Meccanismo di aggiornamento
Conforme al messaggio INPS n. 840/2024, la revisione dei coefficienti modifica il metodo di calcolo delle pensioni, basandosi sulla media delle retribuzioni percepite, influenzando così l’ammontare pensionistico.
Procedura di calcolo retributivo
Questo sistema è cruciale per chi ha maturato contributi entro il 31 dicembre 1995. Anche se non più utilizzato dal primo gennaio 2012, continua a essere rilevante per determinare le parti pensionistiche dei periodi lavorativi antecedenti. Il calcolo si basa su due pilastri: il totale degli anni di contribuzione e la media delle retribuzioni lorde aggiustate, riferite agli ultimi anni di lavoro.
La pensione viene definita attribuendo il 2% del reddito pensionabile per ogni anno di versamenti. Con 25 anni di contributi si ottiene il 50% dell’ultima retribuzione media, con 35 anni si incrementa al 70%, e raggiungendo 40 anni si arriva all’80%.
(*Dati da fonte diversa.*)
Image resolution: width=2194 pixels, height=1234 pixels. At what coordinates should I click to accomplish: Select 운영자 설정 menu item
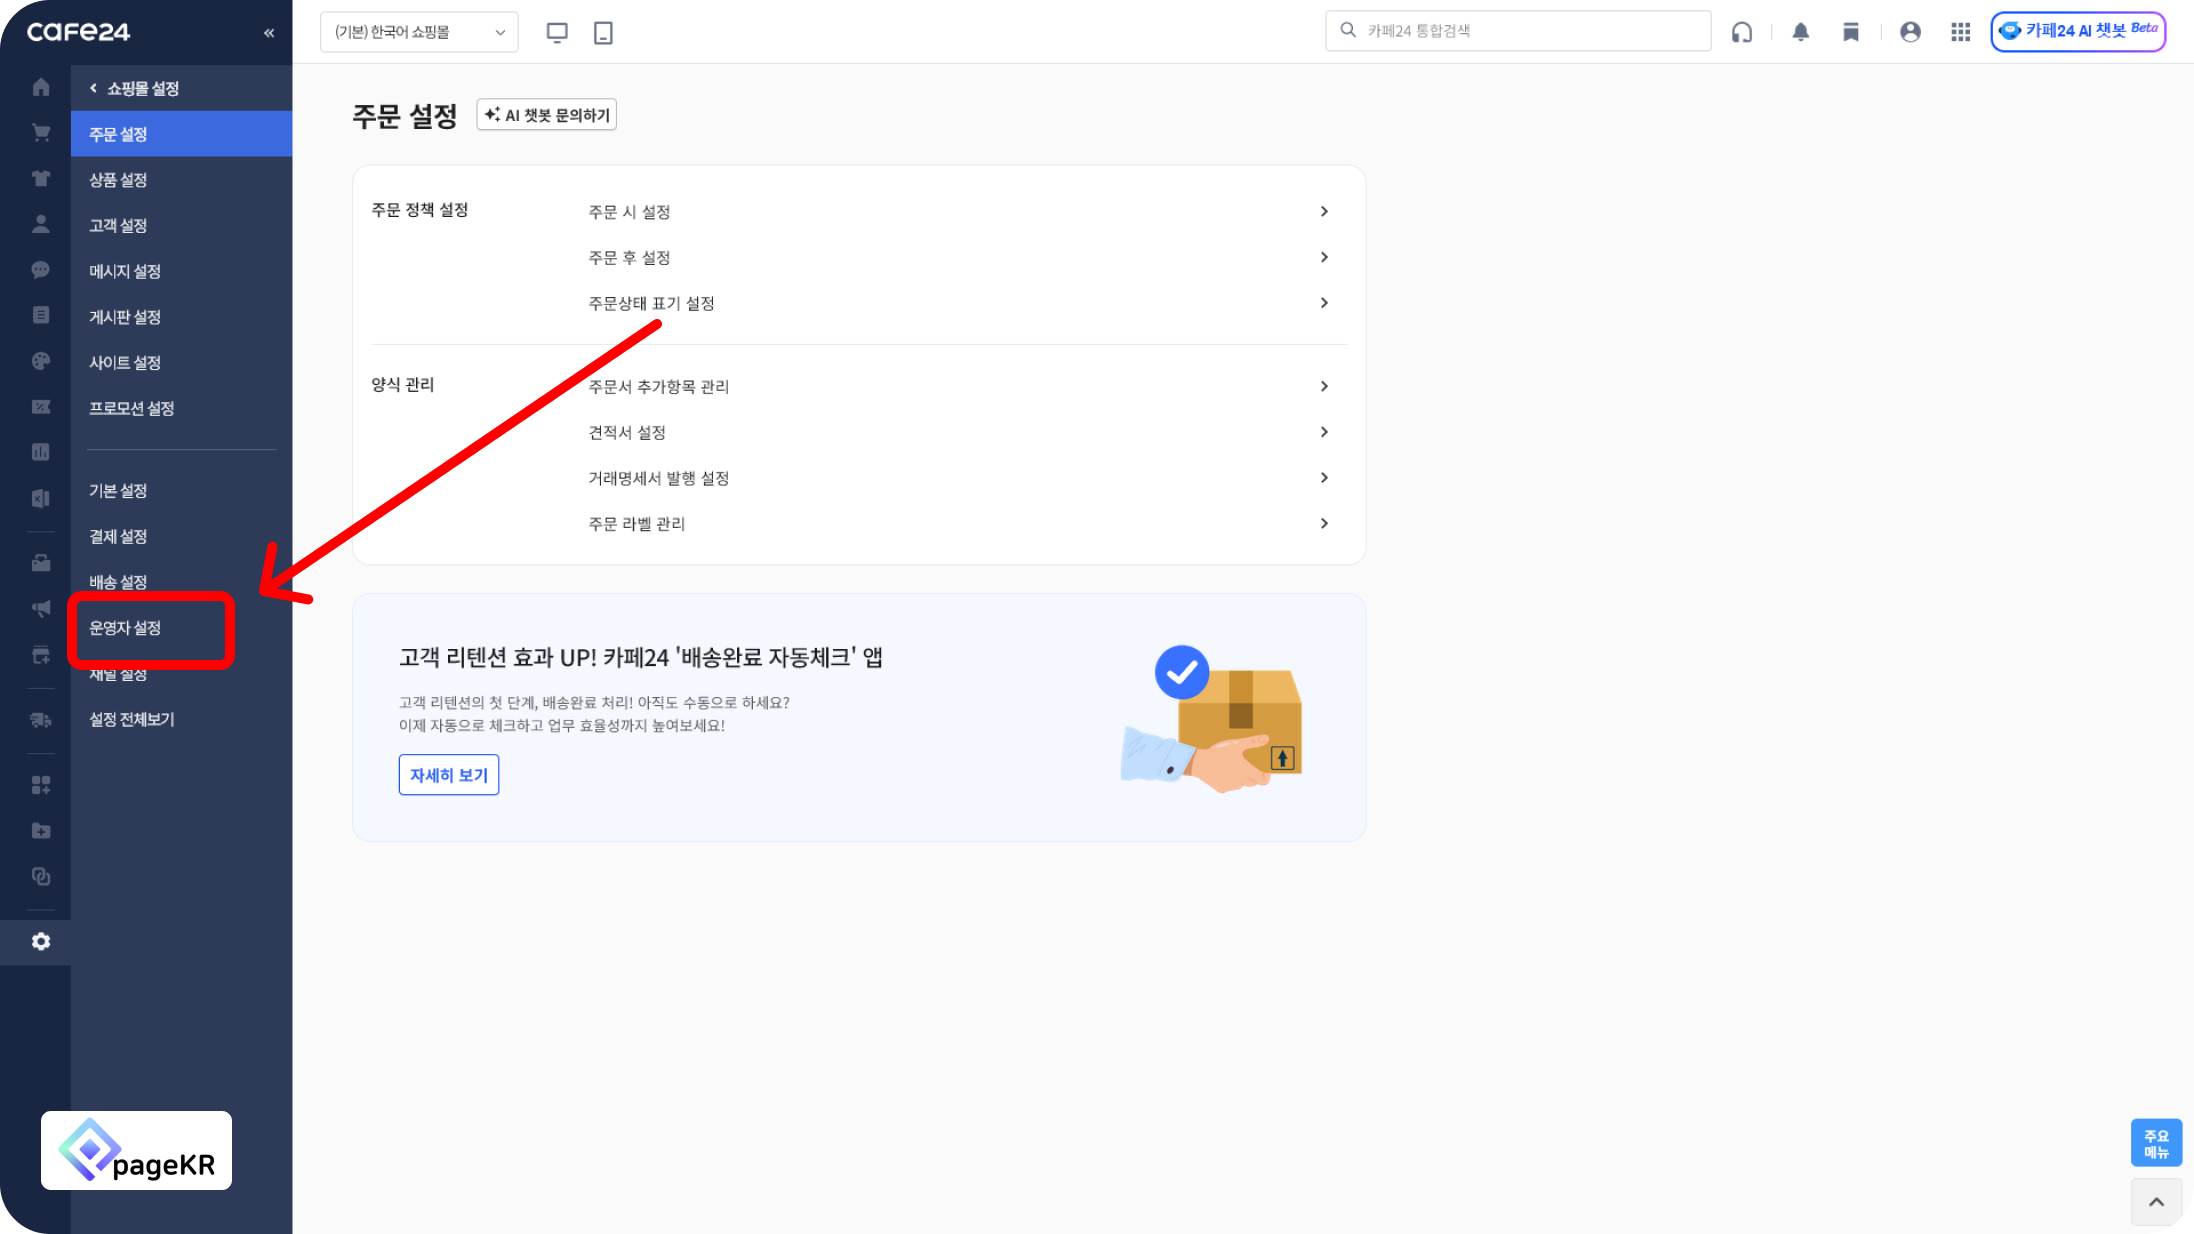coord(125,628)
Struttura dell’assegno pensionistico
La pensione si divide in due sezioni principali, denominate quota A e quota B. La quota A include i contributi fino al 31 dicembre 1992. Per i dipendenti, il calcolo della quota A si basa sugli ultimi 5 anni di stipendio pre-pensionamento.
La quota B invece copre il periodo dal 1° gennaio 1993 al 31 dicembre 2011, per coloro che hanno totalizzato 18 anni di contributi al 31 dicembre 1995, o fino al 31 dicembre 1995 per chi ne aveva meno. Qui, l’importo si calcola dalla media annuale degli ultimi 10 anni di stipendio, se si possiedono almeno 15 anni di contributi al 31 dicembre 1992, o dalla media delle retribuzioni degli ultimi cinque anni più quelle percepite dal 1° gennaio 1993 fino alla pensione.
Decisioni del decreto ministeriale
Il decreto ha confermato per il 2024 la suddivisione in sei categorie per la perequazione pensionistica, ciascuna con un importo specifico. È fondamentale riconoscere che la piena rivalutazione del 100% si applica soltanto alle pensioni mensili non superiori a 2.271,56 euro lordi, quadruplicando l’importo minimo INPS del 2023, stabilito in 567,94 euro.
Pertanto, il cambiamento interessa unicamente la fascia di importo che supera dieci volte il trattamento minimo dell’INPS, impostando una percentuale di rivalutazione del 22%, a fronte del 32% dell’anno precedente.
Esempio pratico
Grazie all’anticipo del 5,40% nell’aggiustamento, una pensione iniziale di 3.715,30 euro lordi al mese, che rientra nella categoria di reddito tra 6 e 8 volte il minimo INPS all’inizio del 2024, subirà un incremento di 94,29 euro lordi, portando il totale mensile a 3.809,59 euro lordi.